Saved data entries
□ □ □ □ □ □ □

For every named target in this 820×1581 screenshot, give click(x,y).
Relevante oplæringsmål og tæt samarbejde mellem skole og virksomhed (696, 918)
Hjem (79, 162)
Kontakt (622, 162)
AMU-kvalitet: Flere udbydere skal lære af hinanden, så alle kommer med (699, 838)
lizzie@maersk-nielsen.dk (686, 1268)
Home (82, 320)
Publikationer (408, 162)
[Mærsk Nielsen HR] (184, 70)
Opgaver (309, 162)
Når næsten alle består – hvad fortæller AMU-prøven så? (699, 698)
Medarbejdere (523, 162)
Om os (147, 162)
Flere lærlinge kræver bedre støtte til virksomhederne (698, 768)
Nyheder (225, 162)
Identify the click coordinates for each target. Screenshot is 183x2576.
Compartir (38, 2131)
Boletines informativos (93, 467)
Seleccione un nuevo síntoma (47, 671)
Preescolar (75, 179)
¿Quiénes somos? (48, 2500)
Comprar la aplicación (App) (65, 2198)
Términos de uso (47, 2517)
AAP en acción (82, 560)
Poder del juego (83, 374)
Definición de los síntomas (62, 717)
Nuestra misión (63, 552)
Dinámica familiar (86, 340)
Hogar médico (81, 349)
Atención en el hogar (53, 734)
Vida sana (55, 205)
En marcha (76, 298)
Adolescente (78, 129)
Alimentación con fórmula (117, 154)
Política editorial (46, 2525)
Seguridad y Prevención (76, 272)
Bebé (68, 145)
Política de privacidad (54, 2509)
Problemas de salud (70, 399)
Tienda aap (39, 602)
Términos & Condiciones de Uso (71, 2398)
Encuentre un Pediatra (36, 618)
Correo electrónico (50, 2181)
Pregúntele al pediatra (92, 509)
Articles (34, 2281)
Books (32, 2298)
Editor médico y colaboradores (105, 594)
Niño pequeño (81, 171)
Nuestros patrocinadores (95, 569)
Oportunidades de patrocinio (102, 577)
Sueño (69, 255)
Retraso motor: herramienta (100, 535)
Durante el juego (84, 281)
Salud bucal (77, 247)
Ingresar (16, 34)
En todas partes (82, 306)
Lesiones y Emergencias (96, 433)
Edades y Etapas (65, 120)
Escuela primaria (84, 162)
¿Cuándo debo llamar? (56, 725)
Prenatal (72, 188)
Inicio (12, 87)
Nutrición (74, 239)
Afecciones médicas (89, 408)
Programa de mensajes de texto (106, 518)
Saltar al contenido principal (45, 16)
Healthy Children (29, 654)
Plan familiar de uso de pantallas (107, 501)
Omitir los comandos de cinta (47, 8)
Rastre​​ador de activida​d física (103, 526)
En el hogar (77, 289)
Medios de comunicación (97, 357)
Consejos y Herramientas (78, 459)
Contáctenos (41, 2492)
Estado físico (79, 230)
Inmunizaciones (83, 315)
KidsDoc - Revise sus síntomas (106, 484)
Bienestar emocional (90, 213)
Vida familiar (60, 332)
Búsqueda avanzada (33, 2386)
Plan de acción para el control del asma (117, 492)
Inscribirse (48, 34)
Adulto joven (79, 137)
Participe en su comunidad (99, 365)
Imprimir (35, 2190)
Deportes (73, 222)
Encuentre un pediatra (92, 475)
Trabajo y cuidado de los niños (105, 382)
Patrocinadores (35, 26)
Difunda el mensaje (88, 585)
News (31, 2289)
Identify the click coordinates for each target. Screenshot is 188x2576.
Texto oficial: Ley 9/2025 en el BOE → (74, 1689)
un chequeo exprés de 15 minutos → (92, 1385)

□ □ □ □ □ □ □

WHAT NEEDS TO BE DONE —
All lines that hold the word "médico" should be copied from the data.

FINAL ANSWER —
Hogar médico (81, 349)
Editor médico y colaboradores (105, 594)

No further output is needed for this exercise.